Former Eastern European here -- not sure I would single out Eastern Europe as
being "better" in gender norms. How do you explain the Devushka phenomenon?
[http://www.carpetblog.typepad.com/carpetblogger/2006/07/devu...](http://www.carpetblog.typepad.com/carpetblogger/2006/07/devuskha_style.html)

Going into STEM fields may anticorrelate with pursuing romantic interests --
but it doesn't imply that it correlates with intelligence/strength. I have
encountered many more women with strong personalities who think for themselves
among art students than among math grad students, for example.
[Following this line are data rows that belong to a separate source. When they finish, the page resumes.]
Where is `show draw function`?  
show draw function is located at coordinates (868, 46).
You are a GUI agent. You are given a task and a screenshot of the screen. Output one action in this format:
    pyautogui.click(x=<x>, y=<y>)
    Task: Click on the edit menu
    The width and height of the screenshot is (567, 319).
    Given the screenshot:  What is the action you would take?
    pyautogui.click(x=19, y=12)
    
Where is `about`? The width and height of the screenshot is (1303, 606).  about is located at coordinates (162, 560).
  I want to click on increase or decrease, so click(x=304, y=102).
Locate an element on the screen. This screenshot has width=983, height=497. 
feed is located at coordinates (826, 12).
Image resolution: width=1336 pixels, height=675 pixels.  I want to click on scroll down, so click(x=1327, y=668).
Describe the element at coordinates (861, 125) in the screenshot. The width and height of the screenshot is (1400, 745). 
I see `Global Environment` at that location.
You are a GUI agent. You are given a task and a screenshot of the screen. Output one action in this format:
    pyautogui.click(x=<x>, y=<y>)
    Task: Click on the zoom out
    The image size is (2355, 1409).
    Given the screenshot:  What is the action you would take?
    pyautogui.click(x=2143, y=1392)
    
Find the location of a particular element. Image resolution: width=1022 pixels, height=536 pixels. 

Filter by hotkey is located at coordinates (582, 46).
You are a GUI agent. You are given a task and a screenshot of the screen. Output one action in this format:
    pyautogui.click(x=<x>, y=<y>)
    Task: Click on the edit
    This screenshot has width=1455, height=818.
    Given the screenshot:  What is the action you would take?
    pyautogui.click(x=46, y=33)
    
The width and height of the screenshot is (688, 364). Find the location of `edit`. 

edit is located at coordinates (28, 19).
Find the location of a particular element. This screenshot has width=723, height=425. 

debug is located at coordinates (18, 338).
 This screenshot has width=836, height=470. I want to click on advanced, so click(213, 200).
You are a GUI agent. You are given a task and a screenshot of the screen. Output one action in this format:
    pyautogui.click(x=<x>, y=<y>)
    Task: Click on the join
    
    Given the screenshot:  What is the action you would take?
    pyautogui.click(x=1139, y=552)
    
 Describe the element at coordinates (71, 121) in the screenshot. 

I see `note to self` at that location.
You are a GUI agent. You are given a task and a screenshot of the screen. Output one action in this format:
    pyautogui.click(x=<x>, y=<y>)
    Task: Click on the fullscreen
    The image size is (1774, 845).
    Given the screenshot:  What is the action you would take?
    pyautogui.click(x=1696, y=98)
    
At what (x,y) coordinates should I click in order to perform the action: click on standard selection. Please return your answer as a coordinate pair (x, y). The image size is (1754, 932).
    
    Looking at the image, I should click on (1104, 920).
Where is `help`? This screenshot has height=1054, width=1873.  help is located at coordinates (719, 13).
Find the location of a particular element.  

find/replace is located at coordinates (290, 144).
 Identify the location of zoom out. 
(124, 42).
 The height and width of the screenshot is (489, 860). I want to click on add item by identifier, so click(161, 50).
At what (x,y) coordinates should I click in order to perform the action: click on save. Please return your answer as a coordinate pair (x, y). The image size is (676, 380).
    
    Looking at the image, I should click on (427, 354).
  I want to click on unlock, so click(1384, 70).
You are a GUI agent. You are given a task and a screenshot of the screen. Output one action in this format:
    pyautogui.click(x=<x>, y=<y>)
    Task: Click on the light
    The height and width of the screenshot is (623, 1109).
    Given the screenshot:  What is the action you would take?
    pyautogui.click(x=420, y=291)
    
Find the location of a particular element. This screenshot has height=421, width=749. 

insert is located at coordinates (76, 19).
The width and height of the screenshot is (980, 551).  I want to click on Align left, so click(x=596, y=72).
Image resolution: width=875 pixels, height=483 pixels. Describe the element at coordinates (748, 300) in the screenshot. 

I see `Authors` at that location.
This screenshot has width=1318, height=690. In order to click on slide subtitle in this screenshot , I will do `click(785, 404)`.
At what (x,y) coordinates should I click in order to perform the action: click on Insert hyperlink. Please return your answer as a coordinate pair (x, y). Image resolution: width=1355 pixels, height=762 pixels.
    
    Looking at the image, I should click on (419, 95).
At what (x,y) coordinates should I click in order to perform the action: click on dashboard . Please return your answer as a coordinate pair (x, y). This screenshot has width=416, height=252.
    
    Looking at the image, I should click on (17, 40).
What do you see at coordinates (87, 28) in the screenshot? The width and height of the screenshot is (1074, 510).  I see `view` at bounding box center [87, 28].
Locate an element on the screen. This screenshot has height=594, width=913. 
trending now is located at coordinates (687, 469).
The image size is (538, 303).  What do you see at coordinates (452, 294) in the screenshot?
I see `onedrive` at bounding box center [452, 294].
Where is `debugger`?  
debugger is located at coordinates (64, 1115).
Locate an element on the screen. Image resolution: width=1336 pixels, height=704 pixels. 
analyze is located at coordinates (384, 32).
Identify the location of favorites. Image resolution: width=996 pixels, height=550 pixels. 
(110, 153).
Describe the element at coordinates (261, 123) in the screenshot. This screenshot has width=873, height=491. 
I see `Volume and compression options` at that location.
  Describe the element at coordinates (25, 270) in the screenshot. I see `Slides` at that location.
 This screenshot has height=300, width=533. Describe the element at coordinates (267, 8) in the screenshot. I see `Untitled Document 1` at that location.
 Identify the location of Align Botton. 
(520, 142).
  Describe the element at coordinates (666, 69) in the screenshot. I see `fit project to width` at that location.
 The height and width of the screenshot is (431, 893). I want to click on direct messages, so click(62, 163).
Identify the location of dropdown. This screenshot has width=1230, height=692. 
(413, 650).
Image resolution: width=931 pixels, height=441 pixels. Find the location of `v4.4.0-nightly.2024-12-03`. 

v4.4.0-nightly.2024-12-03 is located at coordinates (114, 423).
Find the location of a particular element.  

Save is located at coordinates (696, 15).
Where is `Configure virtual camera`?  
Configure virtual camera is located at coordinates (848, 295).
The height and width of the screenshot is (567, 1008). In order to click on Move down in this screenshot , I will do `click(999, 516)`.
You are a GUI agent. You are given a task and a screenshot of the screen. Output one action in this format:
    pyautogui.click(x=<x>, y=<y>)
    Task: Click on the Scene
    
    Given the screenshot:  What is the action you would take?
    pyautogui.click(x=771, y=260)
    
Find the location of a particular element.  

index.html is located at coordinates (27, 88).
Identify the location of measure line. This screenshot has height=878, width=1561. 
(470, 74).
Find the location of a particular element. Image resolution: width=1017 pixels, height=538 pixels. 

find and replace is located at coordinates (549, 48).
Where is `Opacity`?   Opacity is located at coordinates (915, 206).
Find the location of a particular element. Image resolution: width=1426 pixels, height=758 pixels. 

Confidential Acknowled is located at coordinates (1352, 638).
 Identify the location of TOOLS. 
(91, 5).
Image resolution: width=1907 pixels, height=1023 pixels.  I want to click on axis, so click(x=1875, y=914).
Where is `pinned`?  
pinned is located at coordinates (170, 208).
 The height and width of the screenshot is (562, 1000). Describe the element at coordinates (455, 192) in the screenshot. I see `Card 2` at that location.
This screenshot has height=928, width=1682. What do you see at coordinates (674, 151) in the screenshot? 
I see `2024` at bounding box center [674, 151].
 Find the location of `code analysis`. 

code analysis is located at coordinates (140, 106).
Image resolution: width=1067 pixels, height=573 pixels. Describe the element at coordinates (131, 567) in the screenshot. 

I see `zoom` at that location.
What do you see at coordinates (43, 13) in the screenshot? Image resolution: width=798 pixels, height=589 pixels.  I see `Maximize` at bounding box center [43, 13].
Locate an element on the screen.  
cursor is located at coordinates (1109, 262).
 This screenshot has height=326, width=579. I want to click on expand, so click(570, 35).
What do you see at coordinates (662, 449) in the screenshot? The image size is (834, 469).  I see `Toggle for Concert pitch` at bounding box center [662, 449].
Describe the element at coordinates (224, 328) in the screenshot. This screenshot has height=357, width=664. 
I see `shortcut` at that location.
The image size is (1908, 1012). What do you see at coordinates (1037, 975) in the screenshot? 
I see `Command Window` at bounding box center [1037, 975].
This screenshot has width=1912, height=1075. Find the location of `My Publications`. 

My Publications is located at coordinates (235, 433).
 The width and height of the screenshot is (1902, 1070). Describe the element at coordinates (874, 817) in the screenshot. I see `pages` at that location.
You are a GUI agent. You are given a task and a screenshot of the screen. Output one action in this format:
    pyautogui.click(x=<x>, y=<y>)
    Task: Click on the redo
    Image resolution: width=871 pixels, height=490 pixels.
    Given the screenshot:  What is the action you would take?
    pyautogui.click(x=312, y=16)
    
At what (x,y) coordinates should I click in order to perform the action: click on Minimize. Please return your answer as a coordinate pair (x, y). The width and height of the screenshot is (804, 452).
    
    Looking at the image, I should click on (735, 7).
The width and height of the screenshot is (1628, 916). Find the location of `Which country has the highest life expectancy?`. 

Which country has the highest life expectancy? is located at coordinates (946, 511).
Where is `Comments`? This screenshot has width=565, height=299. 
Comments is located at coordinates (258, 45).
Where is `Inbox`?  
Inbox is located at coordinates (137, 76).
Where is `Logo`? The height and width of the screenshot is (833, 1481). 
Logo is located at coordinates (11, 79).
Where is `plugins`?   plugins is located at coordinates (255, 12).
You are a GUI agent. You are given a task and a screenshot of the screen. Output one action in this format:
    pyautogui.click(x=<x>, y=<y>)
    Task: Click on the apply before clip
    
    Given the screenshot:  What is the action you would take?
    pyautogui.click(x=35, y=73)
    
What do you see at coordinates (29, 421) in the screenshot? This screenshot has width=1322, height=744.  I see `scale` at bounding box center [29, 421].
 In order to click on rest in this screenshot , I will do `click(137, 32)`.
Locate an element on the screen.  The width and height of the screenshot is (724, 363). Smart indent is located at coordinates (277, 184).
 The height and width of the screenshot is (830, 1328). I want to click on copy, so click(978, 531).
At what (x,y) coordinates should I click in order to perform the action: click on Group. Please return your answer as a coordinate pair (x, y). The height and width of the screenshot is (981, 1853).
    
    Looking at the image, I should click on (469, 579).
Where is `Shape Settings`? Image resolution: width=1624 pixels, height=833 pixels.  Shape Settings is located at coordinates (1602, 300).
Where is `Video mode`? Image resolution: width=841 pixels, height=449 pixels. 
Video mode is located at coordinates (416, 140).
As a matter of
fact, as a male, I am attracted to the "strong woman" type -- but
paradoxically I find more women of that type among those who have liberal arts
degrees. I believe this has something to do with engineering degrees being
perceived as ones that "train you to be a corporate slave" rather than ones
that strengthen your personality.

------
sp332
So, women don't know how to express themselves romantically using math. The
answer seems simple enough: a few romantic mathy role models should fix that
quickly. We could start with Vi Hart's videos.
<http://www.youtube.com/user/Vihart#g/u>

------
klipt
The study is likely specific to the country where it was conducted (I'm
guessing the USA). I believe there are studies showing that while girls in the
US are socialized to think of math and science as "masculine", which
consequently affects their willingness to learn said subjects, things are much
more equal in countries like Japan.